[Dataset entries]
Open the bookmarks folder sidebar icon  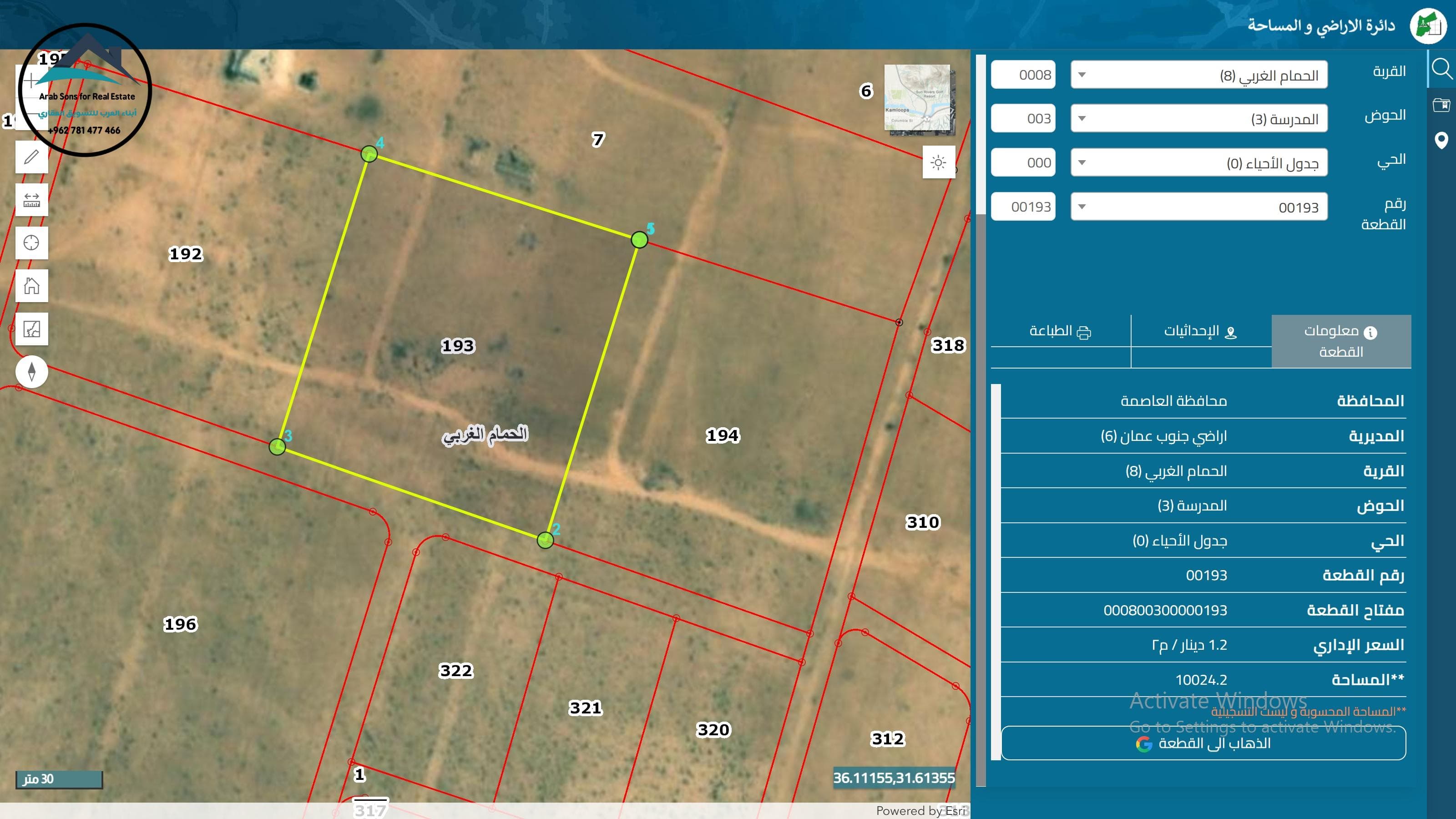1441,105
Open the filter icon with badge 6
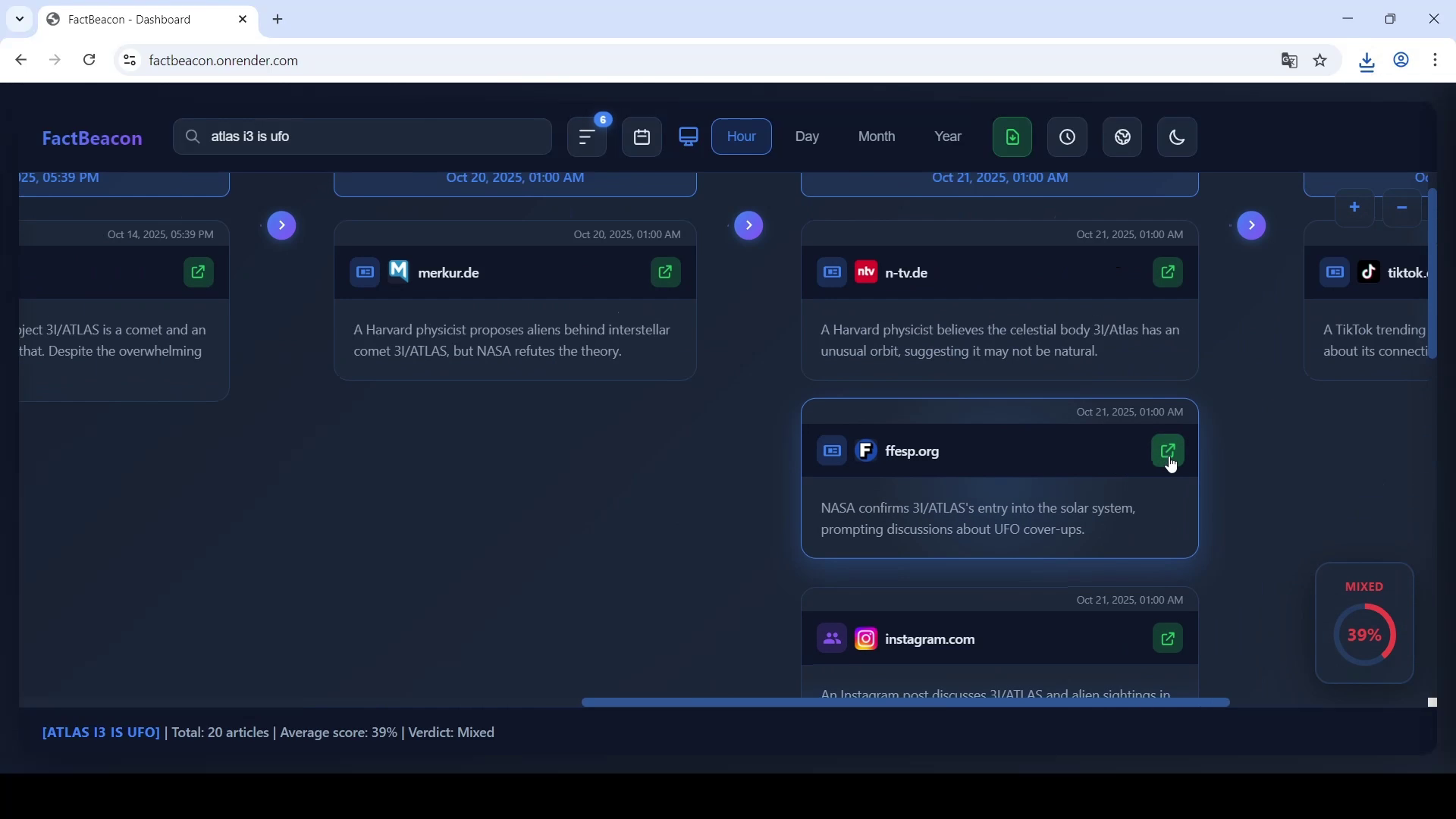Image resolution: width=1456 pixels, height=819 pixels. pos(587,137)
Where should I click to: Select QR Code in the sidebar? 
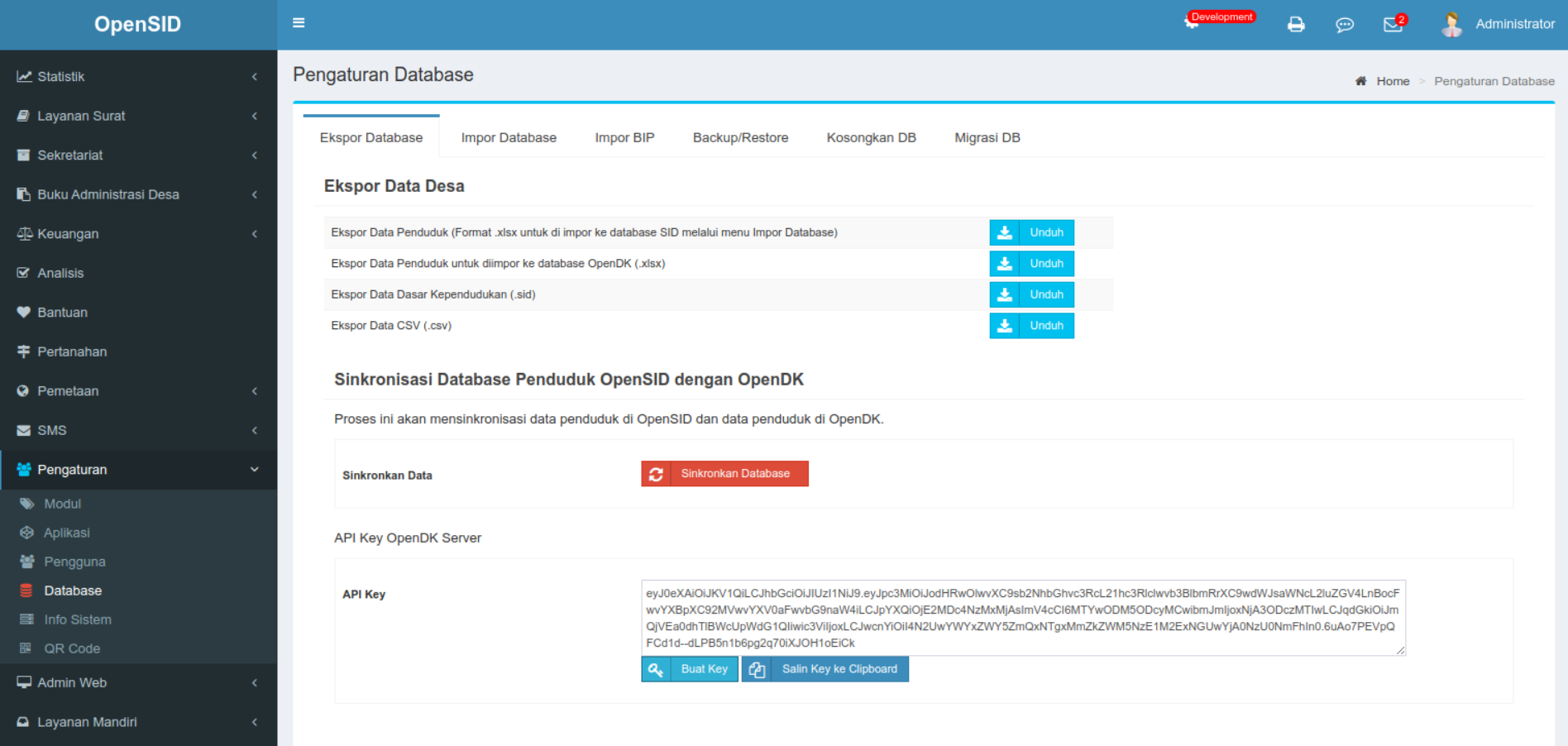point(70,648)
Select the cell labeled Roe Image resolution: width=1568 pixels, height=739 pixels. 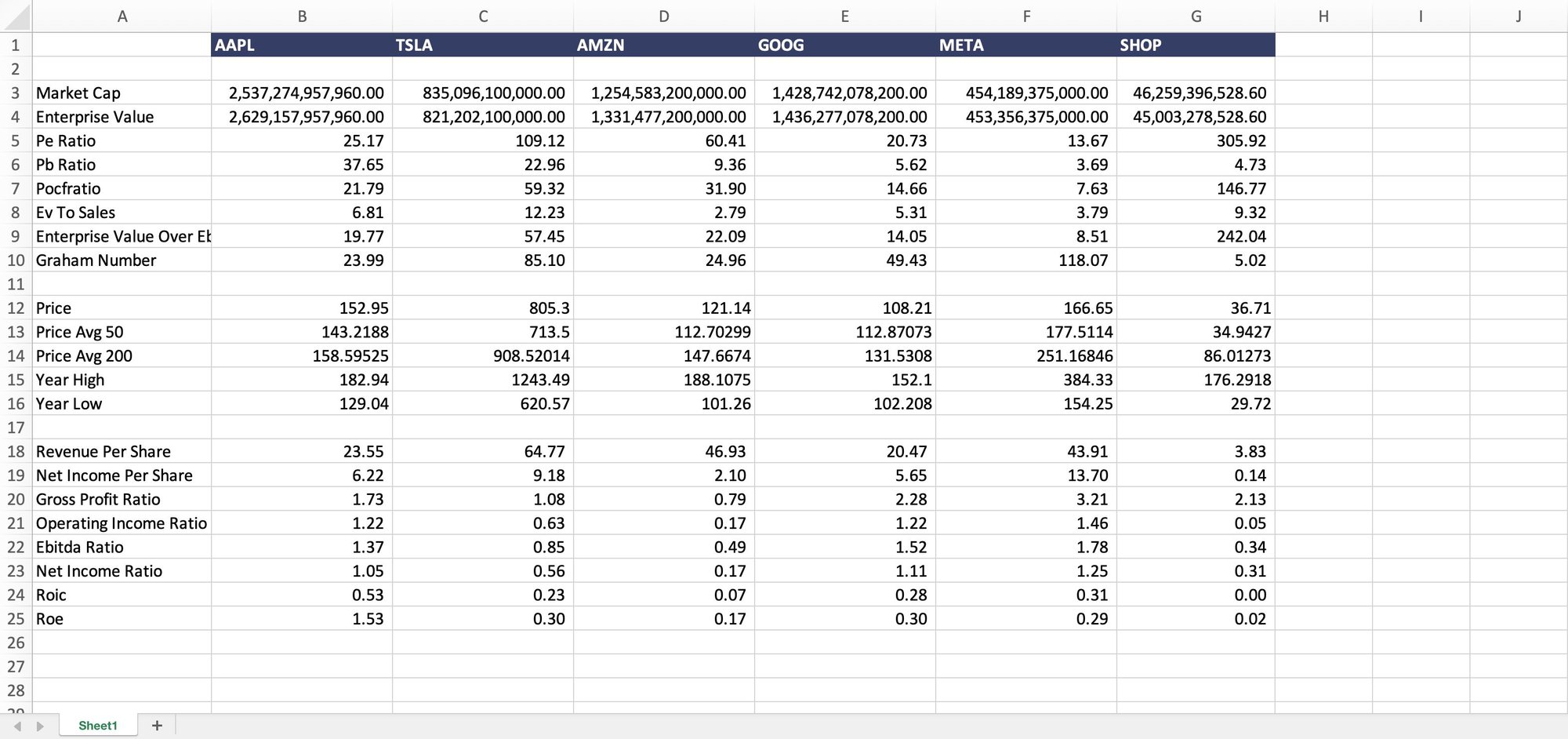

REQUIRED ACTION: Each line from the one holding "Where should I" to the end of the records above must be copied exactly; the pictures must not be copied.

TASK SOLUTION:
Where should I click to: Select QR Code in the sidebar? 
point(70,648)
Select the cell labeled Roe Image resolution: width=1568 pixels, height=739 pixels. 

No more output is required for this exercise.